The formulated problem can be viewed as a buffer allocation problem, which is difficult to solve in polynomial time. Moreover, it is made all the more difficult by the fact that the constraint functions are not obtainable in closed form.

4.2 CAPEX minimization algorithm based on adaptive genetic algorithm

The formulated problem can be effectively resolved by metaheuristic methods, especially by the adaptive genetic algorithm (AGA) [31]. As a directed random search technique, AGA adopts natural evolution strategy and finds out the solution by continually evolving a population of candidate solutions [32], and the evolution process mainly includes selection, crossover, and mutation. Therefore, a CAPEX minimization algorithm based on AGA, as an optimal sizing method of the system, is proposed to resolve the sizing optimization problem. The key components of the CAPEX minimization algorithm based on AGA are depicted as follows.

4.2.1 Initial population

The initial population is a set of potential solutions which obeys the restricted conditions described in Equation 25. The size of population is denoted as L and then the initial population E ₀ is represented as E ₀={S ₁ ,S ₂ ,⋯,S _L }. \({{\mathbf {S}}_{\ell }} = \left [ {{A_{\ell,\text {pan}}},E_{\ell,B}^{\max }} \right ]\) (ℓ=1,2,⋯L) is the ℓth candidate solution (individual). A _ℓ,pan and \(E_{\ell,B}^{\max }\) are variables (genes) of the individual S _ℓ , and the variable value is called genetic information.

4.2.2 Fitness calculation

Fitness is employed to evaluate the performance of each individual in the population. A better individual returns a higher fitness. As a performance measurement criterion, the fitness function establishes a mapping of the value of the objective function to fitness, which plays an important role in the evolutionary process. Motivated by simulated annealing thinking [33], the fitness function carrying out the scale transformation is defined by:

$$ {F_{\ell}} = \frac{{\exp {{\left\{ {W(g) \cdot \left[ {1 + f({A_{\ell, \text{pan}}},E_{\ell,B}^{\max })} \right]} \right\}}^{- 1}}}}{{{\sum\nolimits}_{\ell = 1}^{L} {exp{{\left\{ {W(g) \cdot \left[ {1 + f({A_{\ell, \text{pan}}},E_{\ell,B}^{\max })} \right]} \right\}}^{- 1}}} }} $$

((27))

GIVEN RECORDS:
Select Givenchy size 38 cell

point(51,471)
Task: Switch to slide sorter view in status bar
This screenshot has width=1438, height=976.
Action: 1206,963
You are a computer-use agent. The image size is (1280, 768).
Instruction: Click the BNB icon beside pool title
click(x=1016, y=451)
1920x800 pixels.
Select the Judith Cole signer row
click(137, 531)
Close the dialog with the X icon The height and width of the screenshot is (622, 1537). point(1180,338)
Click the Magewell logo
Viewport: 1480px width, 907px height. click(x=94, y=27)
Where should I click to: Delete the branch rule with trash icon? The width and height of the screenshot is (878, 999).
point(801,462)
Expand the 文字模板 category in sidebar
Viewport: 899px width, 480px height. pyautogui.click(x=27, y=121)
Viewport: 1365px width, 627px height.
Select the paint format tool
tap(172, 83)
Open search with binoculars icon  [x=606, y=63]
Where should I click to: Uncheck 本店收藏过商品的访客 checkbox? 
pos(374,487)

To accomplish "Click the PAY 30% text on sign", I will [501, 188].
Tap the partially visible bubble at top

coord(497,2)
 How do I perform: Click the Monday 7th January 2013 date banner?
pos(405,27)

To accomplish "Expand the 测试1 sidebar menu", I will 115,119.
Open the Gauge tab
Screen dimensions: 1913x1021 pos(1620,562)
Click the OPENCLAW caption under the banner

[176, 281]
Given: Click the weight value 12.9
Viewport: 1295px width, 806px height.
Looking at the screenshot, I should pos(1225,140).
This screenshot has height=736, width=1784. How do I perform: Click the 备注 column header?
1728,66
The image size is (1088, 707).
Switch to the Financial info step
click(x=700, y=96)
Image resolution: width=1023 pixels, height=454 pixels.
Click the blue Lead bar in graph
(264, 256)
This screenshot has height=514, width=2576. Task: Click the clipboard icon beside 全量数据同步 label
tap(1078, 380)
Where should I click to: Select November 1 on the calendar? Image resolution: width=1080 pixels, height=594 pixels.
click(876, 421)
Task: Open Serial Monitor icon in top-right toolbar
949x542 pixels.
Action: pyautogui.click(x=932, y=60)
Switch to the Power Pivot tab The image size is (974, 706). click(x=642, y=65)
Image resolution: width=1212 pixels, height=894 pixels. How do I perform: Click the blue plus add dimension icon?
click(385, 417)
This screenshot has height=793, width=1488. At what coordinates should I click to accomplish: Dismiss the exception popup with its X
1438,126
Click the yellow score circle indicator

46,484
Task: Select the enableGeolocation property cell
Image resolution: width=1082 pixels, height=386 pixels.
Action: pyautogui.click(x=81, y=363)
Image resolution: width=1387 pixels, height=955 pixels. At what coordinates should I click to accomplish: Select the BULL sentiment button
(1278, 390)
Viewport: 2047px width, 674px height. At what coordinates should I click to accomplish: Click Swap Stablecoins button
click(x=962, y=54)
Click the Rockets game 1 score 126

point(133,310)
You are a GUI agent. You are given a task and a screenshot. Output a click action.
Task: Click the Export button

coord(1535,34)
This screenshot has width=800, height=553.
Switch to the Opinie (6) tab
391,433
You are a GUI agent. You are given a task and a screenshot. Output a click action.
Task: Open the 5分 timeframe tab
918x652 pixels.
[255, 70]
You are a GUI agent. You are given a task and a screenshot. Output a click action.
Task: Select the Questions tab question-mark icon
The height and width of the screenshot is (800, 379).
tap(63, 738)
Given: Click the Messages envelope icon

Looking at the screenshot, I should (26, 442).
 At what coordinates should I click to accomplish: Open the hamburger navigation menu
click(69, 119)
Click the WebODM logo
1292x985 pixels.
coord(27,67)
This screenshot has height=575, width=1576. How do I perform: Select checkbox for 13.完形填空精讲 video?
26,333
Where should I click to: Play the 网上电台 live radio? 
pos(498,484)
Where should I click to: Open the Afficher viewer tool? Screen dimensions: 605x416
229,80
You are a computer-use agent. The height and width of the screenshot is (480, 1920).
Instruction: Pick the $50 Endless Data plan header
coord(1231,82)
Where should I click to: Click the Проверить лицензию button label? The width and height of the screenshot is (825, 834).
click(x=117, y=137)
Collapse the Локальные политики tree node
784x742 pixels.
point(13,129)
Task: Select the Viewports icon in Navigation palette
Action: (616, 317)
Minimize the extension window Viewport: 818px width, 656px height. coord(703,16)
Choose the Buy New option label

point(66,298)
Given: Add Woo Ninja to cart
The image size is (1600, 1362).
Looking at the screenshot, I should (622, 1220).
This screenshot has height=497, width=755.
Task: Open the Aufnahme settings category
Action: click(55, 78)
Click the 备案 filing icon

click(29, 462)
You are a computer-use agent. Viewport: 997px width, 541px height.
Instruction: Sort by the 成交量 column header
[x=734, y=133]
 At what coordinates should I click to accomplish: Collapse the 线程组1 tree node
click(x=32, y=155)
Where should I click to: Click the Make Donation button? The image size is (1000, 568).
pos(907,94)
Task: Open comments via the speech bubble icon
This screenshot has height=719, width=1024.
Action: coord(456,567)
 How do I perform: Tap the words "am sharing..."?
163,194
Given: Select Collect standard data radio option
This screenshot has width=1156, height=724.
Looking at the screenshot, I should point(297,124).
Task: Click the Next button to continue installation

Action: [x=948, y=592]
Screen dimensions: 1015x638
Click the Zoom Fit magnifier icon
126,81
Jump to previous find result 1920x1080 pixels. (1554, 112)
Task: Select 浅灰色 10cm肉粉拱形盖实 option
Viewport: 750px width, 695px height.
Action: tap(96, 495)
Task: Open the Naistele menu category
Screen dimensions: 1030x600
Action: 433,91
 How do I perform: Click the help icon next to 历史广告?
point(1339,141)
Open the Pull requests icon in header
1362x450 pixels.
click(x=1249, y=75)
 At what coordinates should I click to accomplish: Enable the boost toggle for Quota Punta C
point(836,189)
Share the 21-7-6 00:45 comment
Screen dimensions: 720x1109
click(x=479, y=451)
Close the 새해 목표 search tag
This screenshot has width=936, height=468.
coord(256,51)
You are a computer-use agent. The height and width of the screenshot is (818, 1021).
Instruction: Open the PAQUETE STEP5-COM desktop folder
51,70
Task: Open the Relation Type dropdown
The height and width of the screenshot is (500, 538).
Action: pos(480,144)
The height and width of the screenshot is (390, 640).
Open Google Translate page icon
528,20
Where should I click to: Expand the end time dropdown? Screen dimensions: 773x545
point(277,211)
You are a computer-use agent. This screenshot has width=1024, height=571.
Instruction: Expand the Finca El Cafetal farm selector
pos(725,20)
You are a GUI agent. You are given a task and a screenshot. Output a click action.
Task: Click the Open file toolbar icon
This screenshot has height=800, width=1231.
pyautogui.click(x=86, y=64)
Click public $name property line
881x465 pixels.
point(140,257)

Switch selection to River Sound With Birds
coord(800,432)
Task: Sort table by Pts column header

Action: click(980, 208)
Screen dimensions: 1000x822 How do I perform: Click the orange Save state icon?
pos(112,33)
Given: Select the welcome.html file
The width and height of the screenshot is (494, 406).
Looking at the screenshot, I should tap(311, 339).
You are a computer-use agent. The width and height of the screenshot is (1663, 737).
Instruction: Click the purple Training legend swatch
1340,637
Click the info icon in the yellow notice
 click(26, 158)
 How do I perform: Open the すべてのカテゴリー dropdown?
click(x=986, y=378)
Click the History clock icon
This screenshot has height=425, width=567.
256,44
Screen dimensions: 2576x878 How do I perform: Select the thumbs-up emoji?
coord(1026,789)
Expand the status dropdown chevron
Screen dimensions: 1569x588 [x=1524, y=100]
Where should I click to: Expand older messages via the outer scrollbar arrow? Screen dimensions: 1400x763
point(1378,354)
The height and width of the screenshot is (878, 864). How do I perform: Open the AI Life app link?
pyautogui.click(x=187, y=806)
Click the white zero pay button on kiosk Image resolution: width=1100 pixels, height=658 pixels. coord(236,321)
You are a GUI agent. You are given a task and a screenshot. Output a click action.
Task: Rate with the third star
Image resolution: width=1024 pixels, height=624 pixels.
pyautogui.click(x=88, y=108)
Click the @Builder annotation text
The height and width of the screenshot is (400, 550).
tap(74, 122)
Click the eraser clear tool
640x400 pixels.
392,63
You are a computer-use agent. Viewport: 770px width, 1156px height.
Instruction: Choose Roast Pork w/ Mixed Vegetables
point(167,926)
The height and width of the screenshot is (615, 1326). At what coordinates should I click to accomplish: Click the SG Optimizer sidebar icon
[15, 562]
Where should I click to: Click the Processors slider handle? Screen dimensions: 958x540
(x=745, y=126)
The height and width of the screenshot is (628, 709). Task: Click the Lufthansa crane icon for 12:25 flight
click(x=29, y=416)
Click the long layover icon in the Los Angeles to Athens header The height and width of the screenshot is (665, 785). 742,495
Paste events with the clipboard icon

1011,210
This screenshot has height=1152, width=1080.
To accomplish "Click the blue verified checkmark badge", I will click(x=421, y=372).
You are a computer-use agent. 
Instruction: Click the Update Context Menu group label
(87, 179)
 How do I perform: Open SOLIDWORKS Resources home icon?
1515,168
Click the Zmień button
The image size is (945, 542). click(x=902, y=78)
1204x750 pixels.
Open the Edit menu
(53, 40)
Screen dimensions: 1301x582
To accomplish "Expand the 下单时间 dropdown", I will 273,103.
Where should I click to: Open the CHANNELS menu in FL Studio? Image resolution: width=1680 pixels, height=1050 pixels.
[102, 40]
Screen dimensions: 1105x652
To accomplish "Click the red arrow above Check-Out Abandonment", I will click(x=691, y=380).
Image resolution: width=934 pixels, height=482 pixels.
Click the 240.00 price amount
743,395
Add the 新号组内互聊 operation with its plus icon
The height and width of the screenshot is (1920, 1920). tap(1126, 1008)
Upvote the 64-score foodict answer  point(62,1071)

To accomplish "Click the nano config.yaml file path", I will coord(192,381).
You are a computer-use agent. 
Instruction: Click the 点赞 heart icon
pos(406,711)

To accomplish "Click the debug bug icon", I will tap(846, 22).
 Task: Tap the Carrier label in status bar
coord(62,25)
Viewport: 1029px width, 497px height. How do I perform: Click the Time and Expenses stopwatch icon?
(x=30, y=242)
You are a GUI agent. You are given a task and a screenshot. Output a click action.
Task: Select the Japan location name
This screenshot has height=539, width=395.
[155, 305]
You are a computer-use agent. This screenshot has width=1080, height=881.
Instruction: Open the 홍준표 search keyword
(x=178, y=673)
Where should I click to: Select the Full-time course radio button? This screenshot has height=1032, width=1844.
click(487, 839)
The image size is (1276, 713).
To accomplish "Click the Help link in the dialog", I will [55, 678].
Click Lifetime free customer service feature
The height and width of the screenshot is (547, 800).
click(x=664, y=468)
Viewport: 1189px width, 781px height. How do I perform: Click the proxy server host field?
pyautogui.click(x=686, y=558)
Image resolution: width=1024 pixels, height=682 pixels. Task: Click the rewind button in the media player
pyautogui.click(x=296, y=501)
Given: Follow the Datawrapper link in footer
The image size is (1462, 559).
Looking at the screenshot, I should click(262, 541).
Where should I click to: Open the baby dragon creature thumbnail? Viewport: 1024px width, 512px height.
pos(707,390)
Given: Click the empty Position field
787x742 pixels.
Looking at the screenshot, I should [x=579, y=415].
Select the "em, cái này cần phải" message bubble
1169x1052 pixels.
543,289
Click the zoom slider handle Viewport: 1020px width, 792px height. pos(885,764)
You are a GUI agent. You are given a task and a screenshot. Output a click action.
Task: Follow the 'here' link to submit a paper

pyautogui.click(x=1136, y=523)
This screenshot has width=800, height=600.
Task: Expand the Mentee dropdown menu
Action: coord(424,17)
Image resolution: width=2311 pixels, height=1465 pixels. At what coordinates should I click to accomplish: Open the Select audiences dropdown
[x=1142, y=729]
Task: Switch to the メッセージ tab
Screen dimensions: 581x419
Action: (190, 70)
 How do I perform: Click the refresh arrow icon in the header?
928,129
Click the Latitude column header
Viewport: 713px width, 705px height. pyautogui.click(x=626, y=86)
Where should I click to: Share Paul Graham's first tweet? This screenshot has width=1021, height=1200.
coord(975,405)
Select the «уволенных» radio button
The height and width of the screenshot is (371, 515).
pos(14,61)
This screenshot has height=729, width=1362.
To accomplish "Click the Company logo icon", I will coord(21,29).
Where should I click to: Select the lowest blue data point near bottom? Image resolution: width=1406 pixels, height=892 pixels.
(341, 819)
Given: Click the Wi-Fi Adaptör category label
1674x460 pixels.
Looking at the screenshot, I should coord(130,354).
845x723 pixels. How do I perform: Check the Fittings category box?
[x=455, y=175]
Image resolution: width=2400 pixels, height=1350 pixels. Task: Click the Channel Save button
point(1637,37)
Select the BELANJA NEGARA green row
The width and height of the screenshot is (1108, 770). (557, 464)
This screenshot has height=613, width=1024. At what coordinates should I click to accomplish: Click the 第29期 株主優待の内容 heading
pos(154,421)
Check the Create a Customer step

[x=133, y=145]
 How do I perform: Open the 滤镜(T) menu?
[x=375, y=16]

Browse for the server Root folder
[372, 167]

TASKS TO COMPLETE:
• 1. According to the text on the adaptive genetic algorithm, why is the formulated problem hard to solve? Answer in one to three sentences.
• 2. Summarize the text on the adaptive genetic algorithm in three sentences.
• 3. Pick up the text on the adaptive genetic algorithm for CAPEX minimization right after equation (27), and continue it.

RESPONSES BY TASK:
• 1. The formulated problem can be viewed as a buffer allocation problem, which is difficult to solve in polynomial time. It is made harder still because its constraint functions cannot be obtained in closed form.

• 2. The formulated sizing problem can be viewed as a buffer allocation problem that is difficult to solve in polynomial time, especially since its constraint functions are not obtainable in closed form. A CAPEX minimization algorithm based on an adaptive genetic algorithm is therefore proposed, which finds a solution by evolving a population of candidate solutions through selection, crossover, and mutation. Its initial population consists of L individuals, each made of two variables called genes, and a fitness function motivated by simulated annealing maps objective function values to fitness so that better individuals receive higher fitness.

• 3.
$$ W(g) = {w_{0}} \cdot {a_{w}}^{g}\;\;\;\;\;\;g = 1,2, \cdots,{g_{\max }} $$

((28))

where F _ℓ is the fitness of the ℓth individual, ℓ=1,2,⋯L; \(f({A_{\ell, \text {pan}}},E_{\ell,B}^{\max })\) is the CAPEX function of the ℓth individual; W(g) is the annealing temperature function of the evolutional generation, where g is the current generation number. In Equation 28, w ₀ is the initial annealing temperature and equals 2·g _max; g _max is the maximum number of generations; a _w denotes the annealing temperature coefficient whose value is slightly less than 1.

4.2.3 Survivor selection

The fundamental principle of the genetic algorithm is the natural selection [32]. It says that high potential individuals (parents) will produce better ones (offspring). Individuals in the population are selected to undergo crossover and mutation operations for reproduction using the roulette wheel selection [34]. This selection method is based on the distribution obtained by Equation 27. According to the theory of roulette wheel selection, a better individual should have a higher chance to be selected. Consequently, after survivor selection, the better individuals are survived and the worse will be eliminated.

4.2.4 Crossover operation

Crossover operation is employed to reproduce new individuals (offspring) by swapping segments of genetic information of two individuals (parents). In AGA, an adaptive crossover strategy is used to improve the search performance of the algorithm. It is realized by assigning a crossover probability to each crossover operation. The adaptive crossover probability p _c of individuals is defined by:

$$ {p_{c}} = \left\{ \begin{array}{ll} {k_{1}}^{\prime} - \left({k_{1}}^{\prime} - {k_{2}}^{\prime}\right)\frac{{(F' - \bar F)}}{{{F_{\max }} - \bar F}}&F' \ge \bar F\\ {k_{1}}^{\prime} &F' < \bar F \end{array}\right., $$

((29))

where F _max and \(\bar F\) are the maximum and the average fitness of the current generation, respectively; F ^′ denotes the higher fitness between the two selected individuals; k ₁ ^′ and k ₂ ^′ are coefficients fixed at the initialization. When F ^′ is higher than \(\bar F\), the lower crossover probability is adopted to reduce the chance of destruction of excellent individual. When F ^′ is lower than \(\bar F\), the higher crossover probability is used to raise the chance of emergence of new and improved individuals. The crossover operation used in the proposed algorithm is arithmetic crossover [35].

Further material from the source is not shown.